Rispetto invece alle opportunità la crescita dell’occupazione dipende sempre di più dalla capacità di essere collocati sulla transizione digitale da protagonisti, cogliendone le opportunità che riguardano sia il lavoro che la produttività. Il nostro sistema coglie ancora oggi solo in parte queste opportunità, che ci segnala il rapporto Excelsior Unioncamere determinano in questi mesi una contraddizione profonda che ci deve far riflettere ed intervenire. Le competenze digitali nel prossimo quinquennio saranno le più ricercate e la stima è che saranno richieste a poco più di 2 milioni di occupati (oltre il 56% del fabbisogno totale).

Si tratta non solo di fare il grande sforzo di formare o di riqualificare gli attuali lavoratori, ma anche di riqualificare almeno il 50 per cento dei nostri disoccupati ed al tempo stesso formare i giovani verso competenze che per la maggior parte dei casi risultano ancora di difficile reperibilità, con punte che arrivano a superare il sessanta per cento per alcuni profili specializzati particolarmente richiesti.

Il governo di questo fenomeno richiedere strumenti e politiche pubbliche ben finalizzate e coordinate: dalla promozione degli ITS al sostegno alle facoltà universitarie dell’area STEM ed al rafforzamento dell’Orientamento, dalla revisione e finalizzazione della bilateralità e del fondo nuove competenze alla grande operazione di reskilling dei disoccupati che prevede la revisione ed il rilancio del programma GOL, che il governo ha avviato insieme alle regioni.

L’assessment delle competenze che è stato completato nei mesi scorsi per circa due milioni di disoccupati ci ha mostrato l’esigenza di riqualificare nelle competenze digitali, spesso di base, quasi un milione dei cittadini italiani che si trovano attualmente alla ricerca di lavoro.
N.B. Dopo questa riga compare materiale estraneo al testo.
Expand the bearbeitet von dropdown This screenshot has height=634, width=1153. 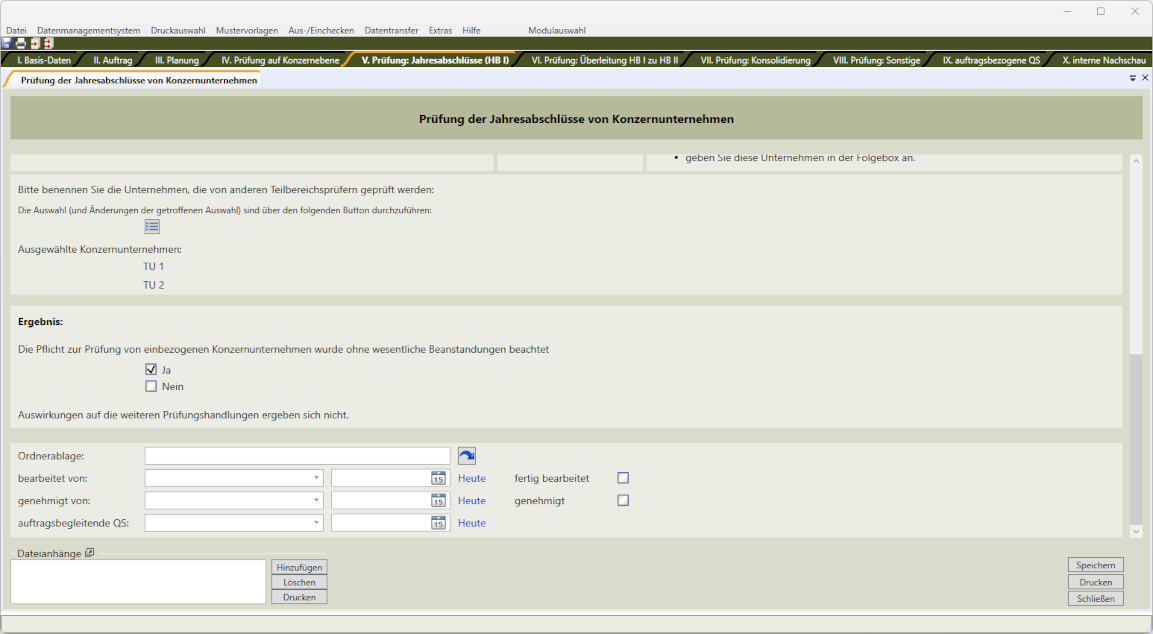tap(316, 478)
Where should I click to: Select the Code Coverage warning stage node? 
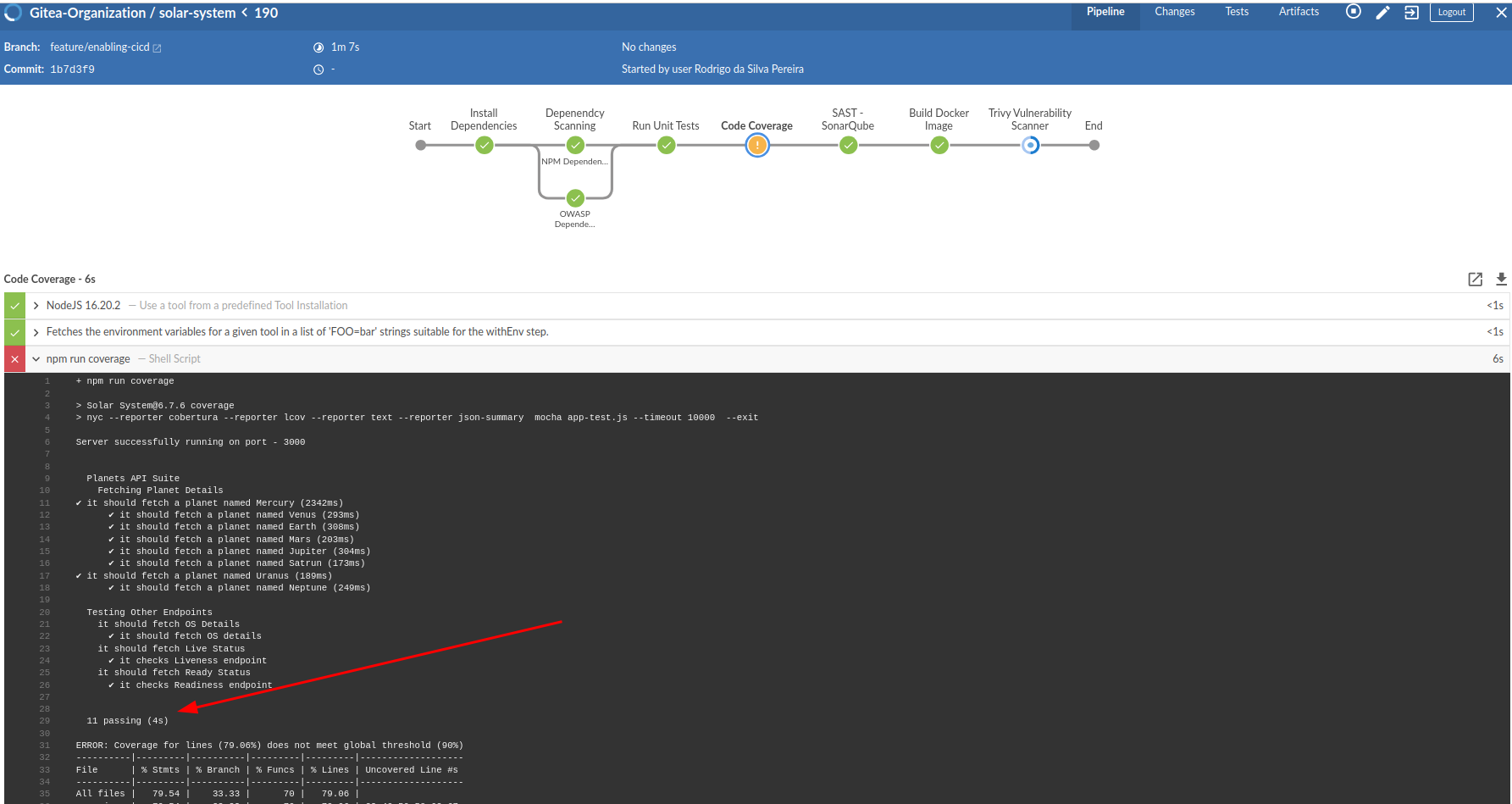pos(757,145)
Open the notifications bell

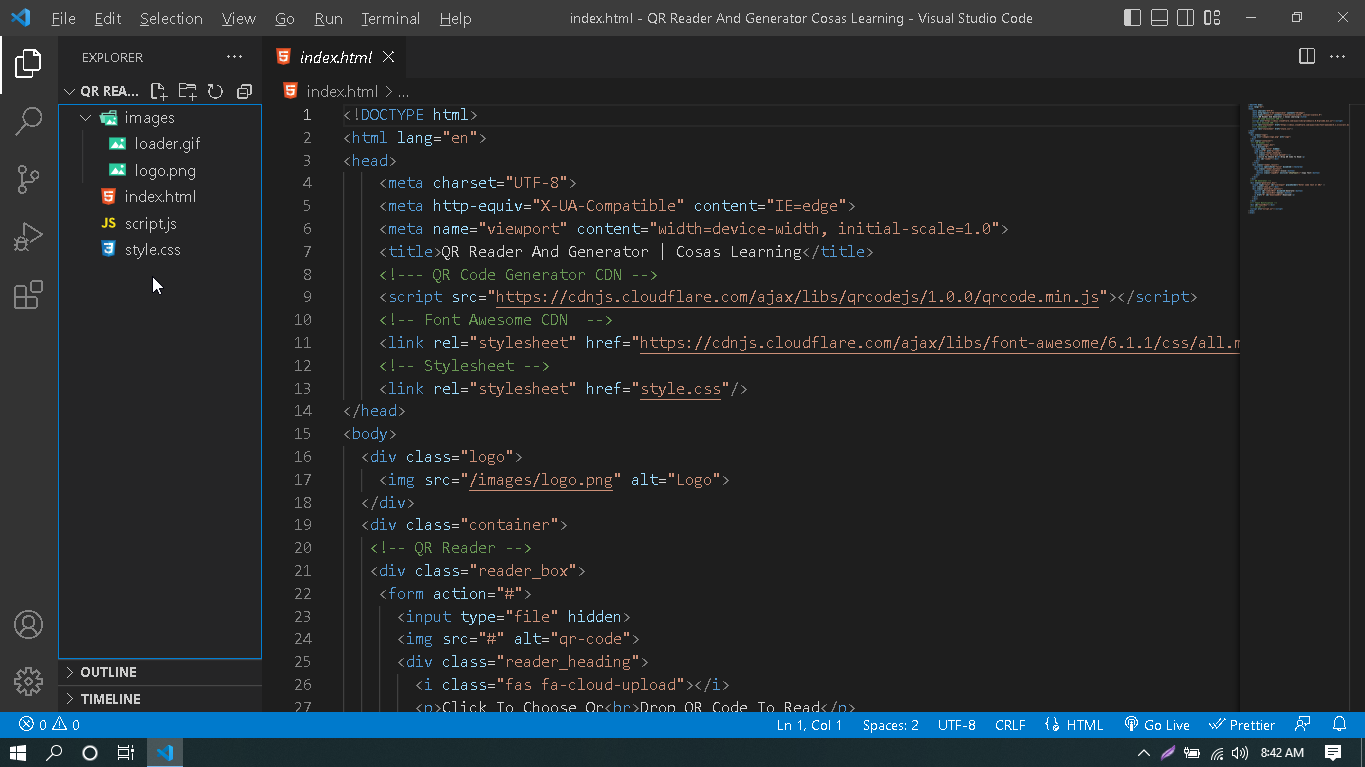pos(1340,724)
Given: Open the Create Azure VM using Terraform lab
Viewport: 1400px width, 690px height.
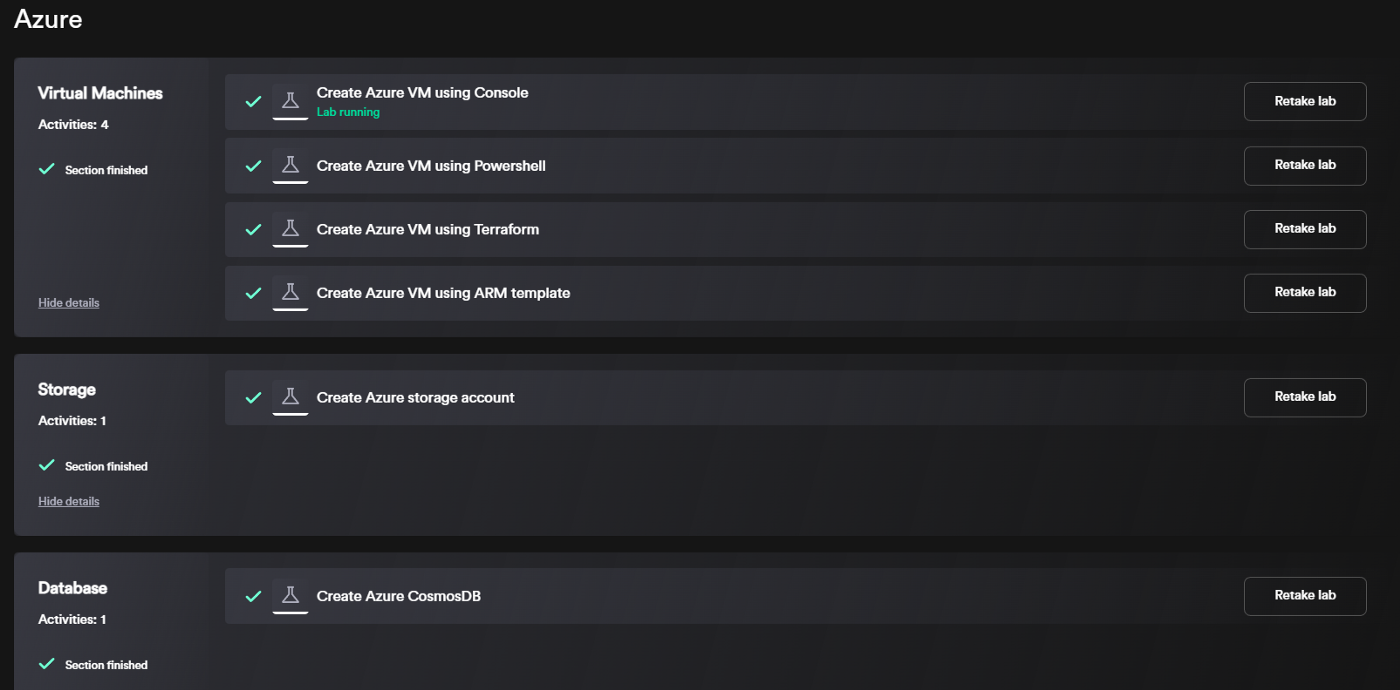Looking at the screenshot, I should coord(428,229).
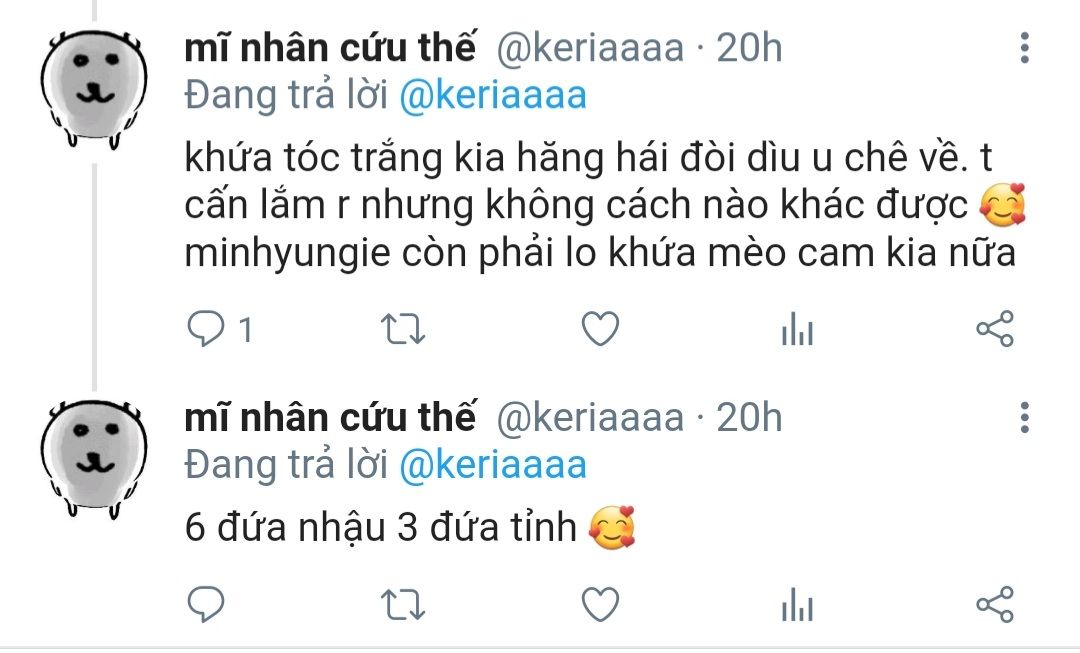
Task: Retweet the '6 đứa nhậu 3 đứa tỉnh' tweet
Action: [404, 605]
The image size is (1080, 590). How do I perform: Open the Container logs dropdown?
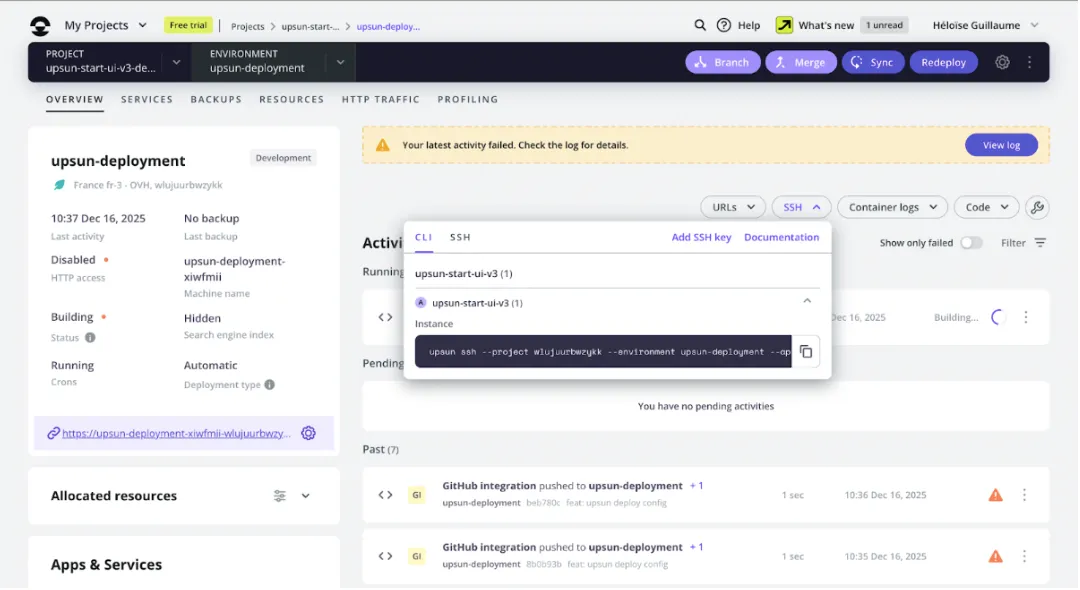coord(892,207)
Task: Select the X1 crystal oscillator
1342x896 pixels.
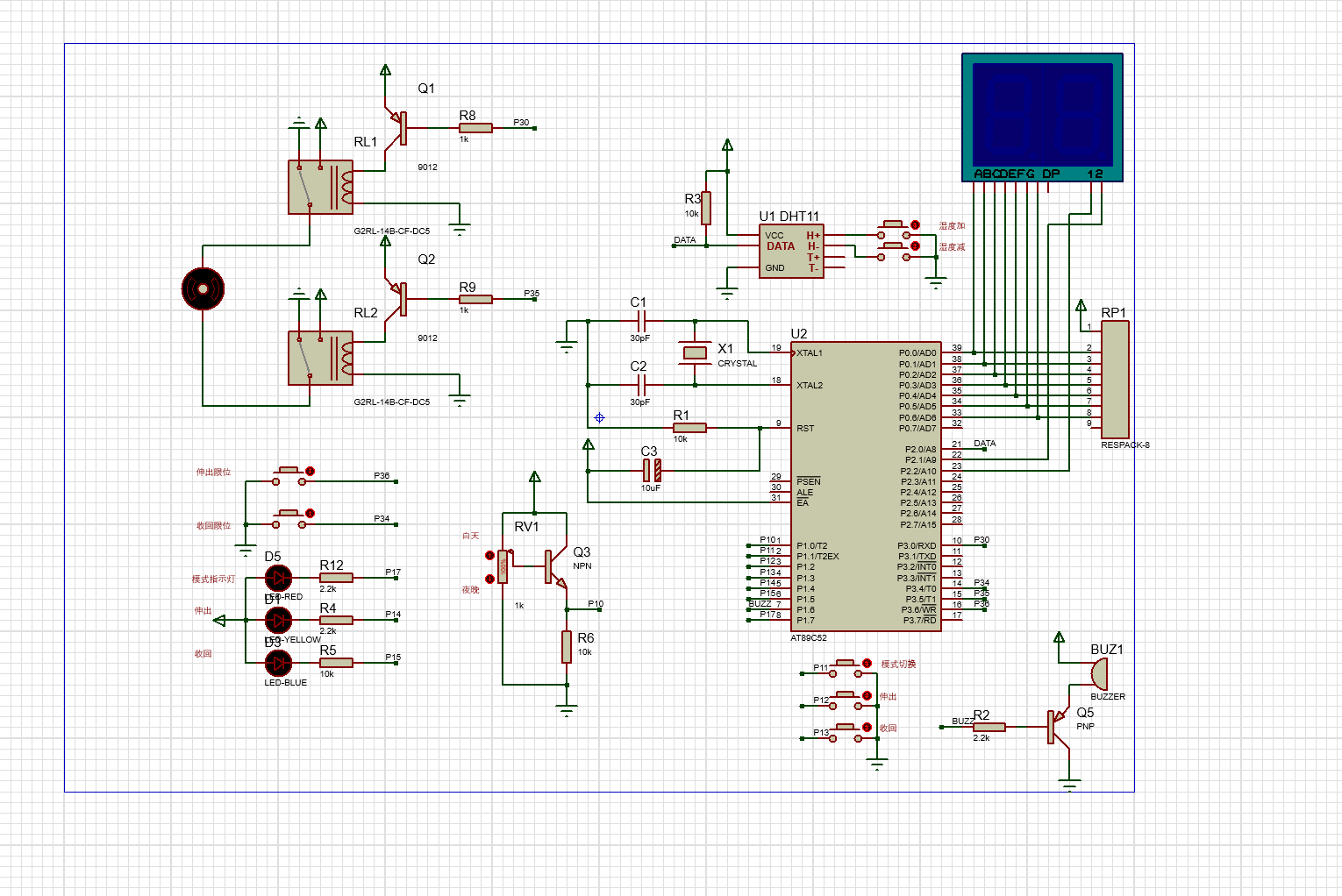Action: pyautogui.click(x=695, y=352)
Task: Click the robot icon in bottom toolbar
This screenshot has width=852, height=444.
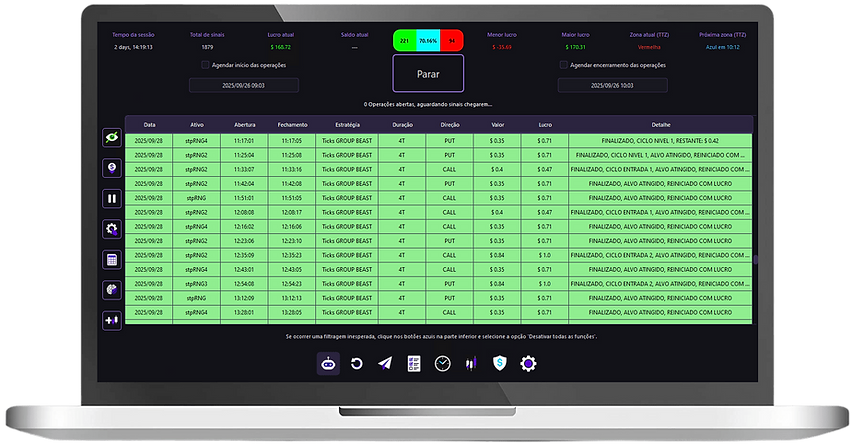Action: [x=328, y=365]
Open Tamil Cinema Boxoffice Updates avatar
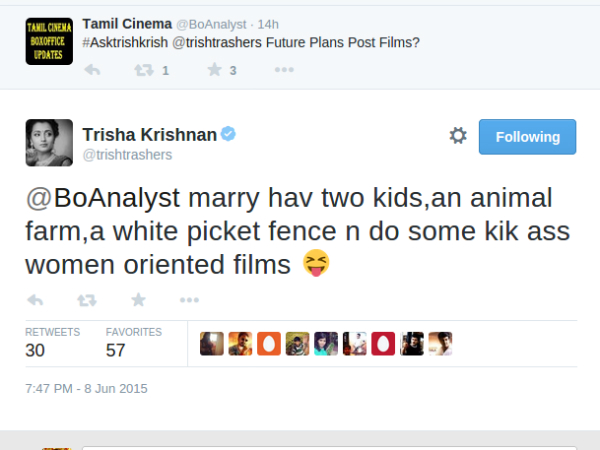Viewport: 600px width, 450px height. 49,41
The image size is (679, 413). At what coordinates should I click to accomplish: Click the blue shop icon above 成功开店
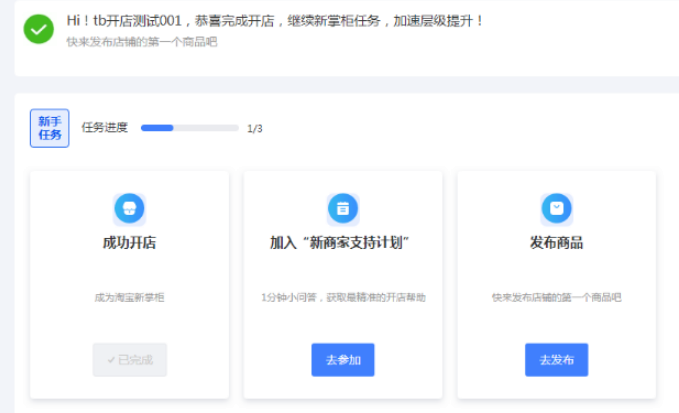[129, 208]
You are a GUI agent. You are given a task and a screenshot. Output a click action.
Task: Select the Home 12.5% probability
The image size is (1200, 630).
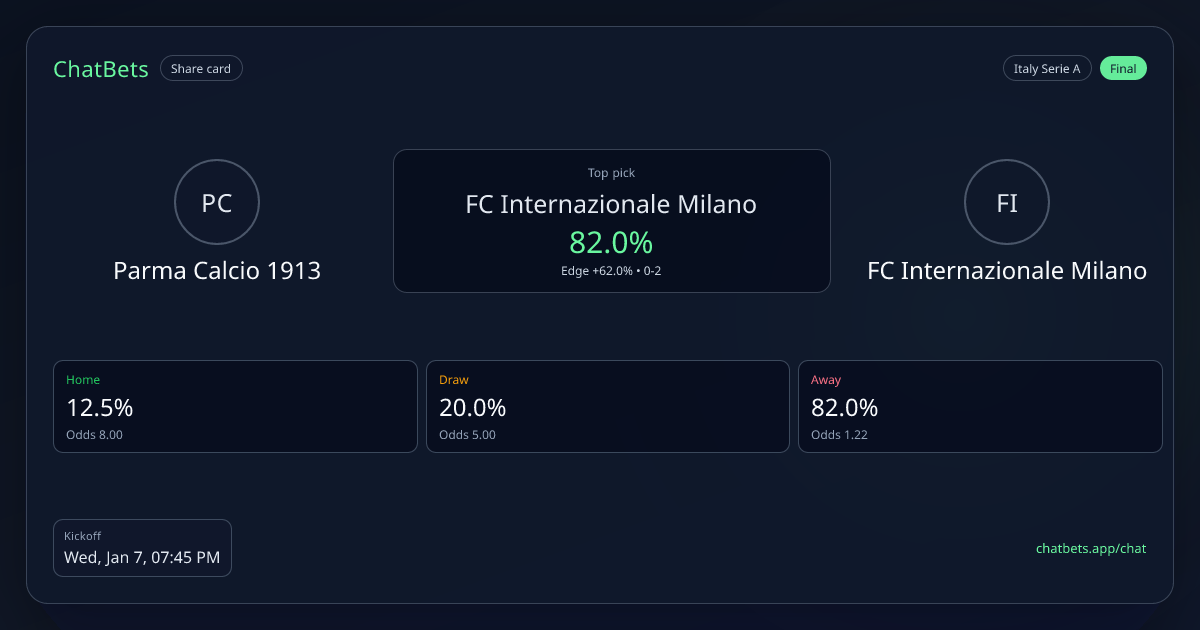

Sono compiti importanti ed essenziali che si realizzano anche attraverso un rapporto diretto con il sistema delle imprese ed in particolare con i fondi interprofessionali, il sistema della bilateralità ed il mondo delle Camere di Commercio, che compie un lavoro sistematico di rilevazione e previsione dei fabbisogni professionali.

Questa sfida vede l’Italia al confronto in questi mesi con gli altri paesi del G7, che in questo periodo prevede la presidenza italiana. Sono questi anche i mesi in cui si sta avviando la nuova programmazione del Fondo sociale europeo ed anche in questo caso il completamento e la gestione delle ricadute della transizione digitale sul lavoro è determinante nei programmi che il Governo è chiamato ad attuare insieme alle Regioni e le parti sociali per realizzare quanto previsto dai programmi comunitari.